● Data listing
+ + +

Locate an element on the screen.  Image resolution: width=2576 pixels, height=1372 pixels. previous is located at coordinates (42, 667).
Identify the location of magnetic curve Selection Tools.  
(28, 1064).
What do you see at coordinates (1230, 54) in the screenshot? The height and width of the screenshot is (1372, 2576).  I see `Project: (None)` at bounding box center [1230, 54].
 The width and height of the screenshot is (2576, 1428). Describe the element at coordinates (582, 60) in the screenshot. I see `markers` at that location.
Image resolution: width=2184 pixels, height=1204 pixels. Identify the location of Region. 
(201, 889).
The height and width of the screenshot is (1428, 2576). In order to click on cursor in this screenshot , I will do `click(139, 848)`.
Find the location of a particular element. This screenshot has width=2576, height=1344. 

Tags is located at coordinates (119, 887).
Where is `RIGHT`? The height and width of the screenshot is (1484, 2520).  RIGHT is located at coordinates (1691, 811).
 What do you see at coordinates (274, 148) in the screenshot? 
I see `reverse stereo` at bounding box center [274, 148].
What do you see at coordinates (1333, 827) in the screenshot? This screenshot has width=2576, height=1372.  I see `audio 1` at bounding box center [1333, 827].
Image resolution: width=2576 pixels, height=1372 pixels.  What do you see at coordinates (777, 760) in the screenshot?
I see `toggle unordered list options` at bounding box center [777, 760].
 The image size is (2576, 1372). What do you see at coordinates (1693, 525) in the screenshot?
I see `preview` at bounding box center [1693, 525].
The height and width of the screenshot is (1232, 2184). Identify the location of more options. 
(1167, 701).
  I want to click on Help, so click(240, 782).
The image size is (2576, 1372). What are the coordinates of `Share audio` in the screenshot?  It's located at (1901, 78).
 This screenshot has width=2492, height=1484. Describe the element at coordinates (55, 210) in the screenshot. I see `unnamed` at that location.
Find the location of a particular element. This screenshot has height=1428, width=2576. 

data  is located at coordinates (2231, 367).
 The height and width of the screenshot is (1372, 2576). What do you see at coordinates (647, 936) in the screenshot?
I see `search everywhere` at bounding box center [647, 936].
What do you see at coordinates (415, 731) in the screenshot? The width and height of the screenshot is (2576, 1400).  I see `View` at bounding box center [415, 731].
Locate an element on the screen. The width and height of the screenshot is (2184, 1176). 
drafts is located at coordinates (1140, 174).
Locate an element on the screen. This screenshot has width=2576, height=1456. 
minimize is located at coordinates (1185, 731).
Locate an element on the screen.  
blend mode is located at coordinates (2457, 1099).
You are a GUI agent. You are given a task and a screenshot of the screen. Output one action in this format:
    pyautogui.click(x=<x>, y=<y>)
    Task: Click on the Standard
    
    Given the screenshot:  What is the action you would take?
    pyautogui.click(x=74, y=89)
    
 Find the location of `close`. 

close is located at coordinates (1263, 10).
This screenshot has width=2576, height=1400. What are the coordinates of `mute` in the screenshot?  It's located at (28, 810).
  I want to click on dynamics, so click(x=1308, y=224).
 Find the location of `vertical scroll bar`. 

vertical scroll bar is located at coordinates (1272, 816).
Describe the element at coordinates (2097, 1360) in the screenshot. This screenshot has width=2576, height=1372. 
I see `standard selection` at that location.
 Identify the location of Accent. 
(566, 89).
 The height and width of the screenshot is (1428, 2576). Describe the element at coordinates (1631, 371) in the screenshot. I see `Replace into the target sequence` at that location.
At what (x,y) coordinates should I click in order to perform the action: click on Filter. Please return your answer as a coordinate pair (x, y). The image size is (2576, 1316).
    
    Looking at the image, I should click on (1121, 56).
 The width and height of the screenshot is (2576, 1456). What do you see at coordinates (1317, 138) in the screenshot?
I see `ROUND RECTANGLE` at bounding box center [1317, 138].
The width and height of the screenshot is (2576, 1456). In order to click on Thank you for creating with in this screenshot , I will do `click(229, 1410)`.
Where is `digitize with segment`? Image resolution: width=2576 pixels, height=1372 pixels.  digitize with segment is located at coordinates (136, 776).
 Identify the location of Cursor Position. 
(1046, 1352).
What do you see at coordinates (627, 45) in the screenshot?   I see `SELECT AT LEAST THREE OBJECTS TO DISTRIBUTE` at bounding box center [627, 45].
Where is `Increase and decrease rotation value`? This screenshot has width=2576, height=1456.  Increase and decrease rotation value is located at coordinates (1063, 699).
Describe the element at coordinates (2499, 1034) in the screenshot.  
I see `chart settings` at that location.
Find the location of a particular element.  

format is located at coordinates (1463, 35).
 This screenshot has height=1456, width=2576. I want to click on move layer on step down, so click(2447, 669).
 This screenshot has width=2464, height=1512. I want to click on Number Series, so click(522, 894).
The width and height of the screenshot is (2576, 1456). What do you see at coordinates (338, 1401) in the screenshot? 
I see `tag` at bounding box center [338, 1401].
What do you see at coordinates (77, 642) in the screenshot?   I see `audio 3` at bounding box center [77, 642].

+ + +

● Goal
How many lines in the entries above contain the word "particular"? Treat uppercase and lowercase as different, and reply with the number only.

● Complete output
3